**Task description:**
Take the line that contains "Image resolution: width=739" and each one after it through the last line below, and retype them exactly. Leave out the pictures.

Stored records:

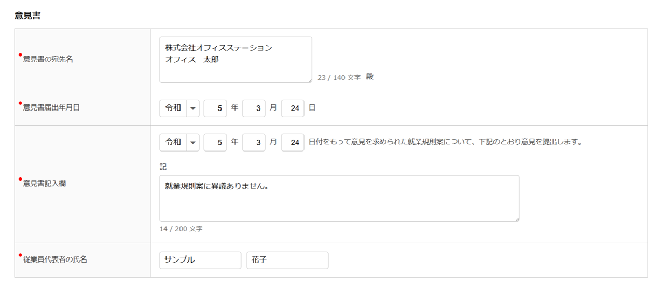Image resolution: width=663 pixels, height=289 pixels.
Task: Click the 23 / 140 文字 character counter
Action: (x=339, y=77)
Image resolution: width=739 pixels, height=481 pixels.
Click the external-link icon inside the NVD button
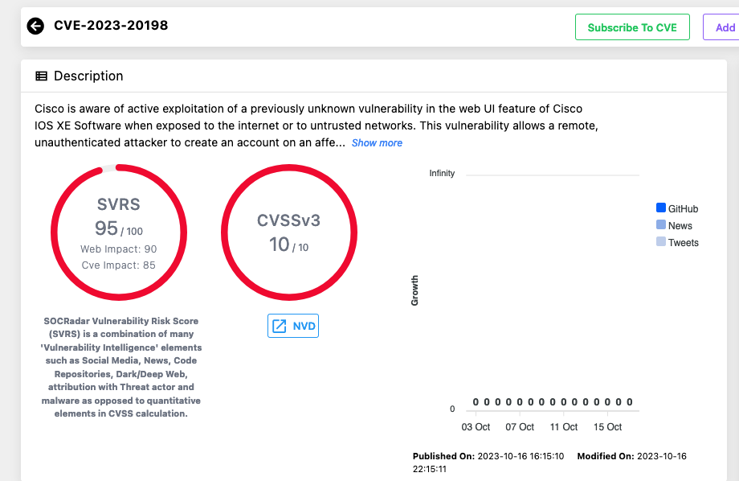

**Reply:**
Image resolution: width=739 pixels, height=481 pixels.
Click the external-link icon inside the NVD button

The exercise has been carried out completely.